I’m very interested in a cross test against different setups (devices, OS, features) as well as general comments like “Is the README clear enough”?

I’m also interested in 2.4 compatibility. No worries: the final release will support 2.4 and 2.5, but I switched to 2.5 for development.

If you encounter issues: Please include

  • OS type, OH version
  • a TRACE log
  • Shelly device type
  • a short description

Please note: This is a BETA! Make a copy of the existing installation, there is NO guarantee that everything works like before, but I’ll fix issues asap.

Thx and have a great weekend with testing the binding :wink:

I had a look at the readme and I have grave concerns about the callback url. If it can’t work using https and it can’t work without authentication than it can’t work. Period.

The ability to get sprinkler events in your openHAB cannot justify the insane risk of exposing your openHAB directly to the internet without any protection at all. Any random person can see everything about your home automation, install stuffy in your machine, and from there completely own your entire home between without even needing to work at it. They don’t have to crack anything. They just can use the stuff built into openHAB that you do kindly exposed to everyone in the world.

See My personal openHAB server infrastructure hacked for one example.

If Rachio won’t support doing this securely using HTTPS and OAuth2, Rachio doesn’t really support callbacks and we should not encourage it’s use. At a minimum you need to add a paragraph telling users they should not use this under any circumstances but if they insist provide an understanding of the risks they are taking. And this paragraph needs to make it clear, don’t do this, ever.

Consequently, in my educated opinion (CISSP, do security engineering for a living) this callback feature should not be supported by the binding in the first place.

If Rachio can support https and at heart basic auth, than provide instructions for configuring the callback to work through myopenhab.org.

Edit: it might not be clear based on your write-up, but by configuring NAT, you’ve exposed your entire oh to the internet. The reverse proxy configurations are slightly better but I’m my opinion, insufficient protection. I expected more of Rachio.

If this feature is to be retained, only provide the instructions for the reverse proxy and eliminate all the other really unsafe alternatives.

The binding DOES support https callbacks (see older postings) , but yes, the README is out-dated at that point. I Already start working on that.

In general the following security pattern applies to improve security

  1. The user has to register an application with Rachio Cloud and gets an api key. The binding needs to present this to the API, otherwise it can’t access the api / account.

  2. Outbound communication is https-based (https://api.rach.io/1/public/, no certificates), so no unsecured communication in general.

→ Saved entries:
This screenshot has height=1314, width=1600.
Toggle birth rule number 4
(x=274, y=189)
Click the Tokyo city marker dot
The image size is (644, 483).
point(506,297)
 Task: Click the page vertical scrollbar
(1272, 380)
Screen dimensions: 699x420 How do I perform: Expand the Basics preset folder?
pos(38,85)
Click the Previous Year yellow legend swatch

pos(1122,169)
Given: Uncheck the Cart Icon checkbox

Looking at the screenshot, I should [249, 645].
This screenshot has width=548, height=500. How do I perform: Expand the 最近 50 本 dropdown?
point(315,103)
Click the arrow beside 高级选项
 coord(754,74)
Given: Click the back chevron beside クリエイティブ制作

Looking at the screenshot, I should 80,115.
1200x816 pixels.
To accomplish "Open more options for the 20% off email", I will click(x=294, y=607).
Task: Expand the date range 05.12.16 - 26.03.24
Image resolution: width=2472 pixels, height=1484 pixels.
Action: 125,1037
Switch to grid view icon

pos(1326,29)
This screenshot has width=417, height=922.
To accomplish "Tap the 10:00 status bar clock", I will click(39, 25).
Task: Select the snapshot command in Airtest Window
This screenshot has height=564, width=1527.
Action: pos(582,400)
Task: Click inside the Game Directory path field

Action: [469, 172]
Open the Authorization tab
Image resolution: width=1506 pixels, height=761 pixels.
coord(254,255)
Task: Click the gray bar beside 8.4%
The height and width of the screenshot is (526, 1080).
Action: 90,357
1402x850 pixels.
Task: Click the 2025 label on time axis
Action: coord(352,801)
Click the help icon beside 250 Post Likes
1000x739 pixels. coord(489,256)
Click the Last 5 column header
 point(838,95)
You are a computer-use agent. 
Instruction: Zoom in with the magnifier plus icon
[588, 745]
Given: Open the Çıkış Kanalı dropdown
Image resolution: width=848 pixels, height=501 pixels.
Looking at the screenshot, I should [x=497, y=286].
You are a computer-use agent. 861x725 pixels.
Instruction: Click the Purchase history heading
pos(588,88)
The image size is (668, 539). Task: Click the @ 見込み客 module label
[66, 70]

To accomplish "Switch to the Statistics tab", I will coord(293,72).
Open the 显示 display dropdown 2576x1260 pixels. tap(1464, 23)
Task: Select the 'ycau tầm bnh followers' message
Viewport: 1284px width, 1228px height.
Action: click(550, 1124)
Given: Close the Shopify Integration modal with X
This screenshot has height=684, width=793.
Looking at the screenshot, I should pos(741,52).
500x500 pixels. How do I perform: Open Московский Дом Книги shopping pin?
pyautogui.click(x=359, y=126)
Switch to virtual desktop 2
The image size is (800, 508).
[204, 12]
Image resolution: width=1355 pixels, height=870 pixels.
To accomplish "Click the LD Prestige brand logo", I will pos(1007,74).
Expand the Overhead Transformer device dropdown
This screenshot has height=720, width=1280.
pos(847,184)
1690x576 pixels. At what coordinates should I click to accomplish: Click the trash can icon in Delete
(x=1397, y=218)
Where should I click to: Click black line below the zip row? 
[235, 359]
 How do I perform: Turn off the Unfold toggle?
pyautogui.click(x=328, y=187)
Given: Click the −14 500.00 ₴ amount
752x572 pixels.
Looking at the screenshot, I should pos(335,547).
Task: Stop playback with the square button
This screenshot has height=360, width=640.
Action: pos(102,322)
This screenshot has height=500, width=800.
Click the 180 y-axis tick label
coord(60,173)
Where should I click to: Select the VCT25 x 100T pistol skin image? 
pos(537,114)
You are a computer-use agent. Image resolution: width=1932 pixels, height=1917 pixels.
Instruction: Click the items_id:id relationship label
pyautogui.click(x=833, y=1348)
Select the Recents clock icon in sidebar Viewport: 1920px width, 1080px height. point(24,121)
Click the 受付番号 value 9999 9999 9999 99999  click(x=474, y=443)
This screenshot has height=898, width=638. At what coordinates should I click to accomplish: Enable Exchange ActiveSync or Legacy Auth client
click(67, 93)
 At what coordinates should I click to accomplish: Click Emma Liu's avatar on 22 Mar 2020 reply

→ Written problem:
Reproduce the part of the openHAB binding discussion from "The ability to" up to and including "in the world.".

→ Task output:
The ability to get sprinkler events in your openHAB cannot justify the insane risk of exposing your openHAB directly to the internet without any protection at all. Any random person can see everything about your home automation, install stuffy in your machine, and from there completely own your entire home between without even needing to work at it. They don’t have to crack anything. They just can use the stuff built into openHAB that you do kindly exposed to everyone in the world.